TASK DIRECTIONS :: Pull out every line of the material that contains the string "pixels", copying each one whole.

## Begin EXCERPTED RECORDS

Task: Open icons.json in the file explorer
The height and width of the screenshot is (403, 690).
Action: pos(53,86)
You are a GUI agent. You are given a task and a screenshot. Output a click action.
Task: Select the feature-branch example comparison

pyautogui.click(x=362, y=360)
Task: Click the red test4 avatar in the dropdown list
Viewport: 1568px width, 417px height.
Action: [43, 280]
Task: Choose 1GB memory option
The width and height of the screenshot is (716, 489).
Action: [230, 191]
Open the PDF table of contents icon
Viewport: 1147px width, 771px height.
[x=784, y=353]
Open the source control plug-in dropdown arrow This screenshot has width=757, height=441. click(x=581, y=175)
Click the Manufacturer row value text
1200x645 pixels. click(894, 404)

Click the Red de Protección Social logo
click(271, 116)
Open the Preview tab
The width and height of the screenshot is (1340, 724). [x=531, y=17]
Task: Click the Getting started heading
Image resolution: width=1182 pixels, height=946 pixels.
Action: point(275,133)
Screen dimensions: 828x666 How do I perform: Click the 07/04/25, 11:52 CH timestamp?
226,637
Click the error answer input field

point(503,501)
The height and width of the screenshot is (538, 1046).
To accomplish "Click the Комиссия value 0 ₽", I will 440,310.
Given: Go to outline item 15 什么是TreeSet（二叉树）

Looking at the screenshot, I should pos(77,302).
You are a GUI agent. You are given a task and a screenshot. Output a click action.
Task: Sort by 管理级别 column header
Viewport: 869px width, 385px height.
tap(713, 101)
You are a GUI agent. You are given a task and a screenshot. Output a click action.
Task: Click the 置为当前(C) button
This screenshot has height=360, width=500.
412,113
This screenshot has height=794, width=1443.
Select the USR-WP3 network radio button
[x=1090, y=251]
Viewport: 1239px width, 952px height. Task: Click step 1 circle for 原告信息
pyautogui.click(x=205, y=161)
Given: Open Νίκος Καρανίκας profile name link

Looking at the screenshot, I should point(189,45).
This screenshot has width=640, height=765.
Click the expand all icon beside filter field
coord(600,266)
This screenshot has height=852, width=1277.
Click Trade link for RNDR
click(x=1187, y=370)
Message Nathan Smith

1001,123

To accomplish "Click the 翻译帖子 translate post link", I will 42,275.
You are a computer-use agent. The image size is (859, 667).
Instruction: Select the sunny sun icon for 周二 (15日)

## End EXCERPTED RECORDS

COMPLETE OUTPUT ::
1200x645 pixels. click(894, 404)
Image resolution: width=1182 pixels, height=946 pixels.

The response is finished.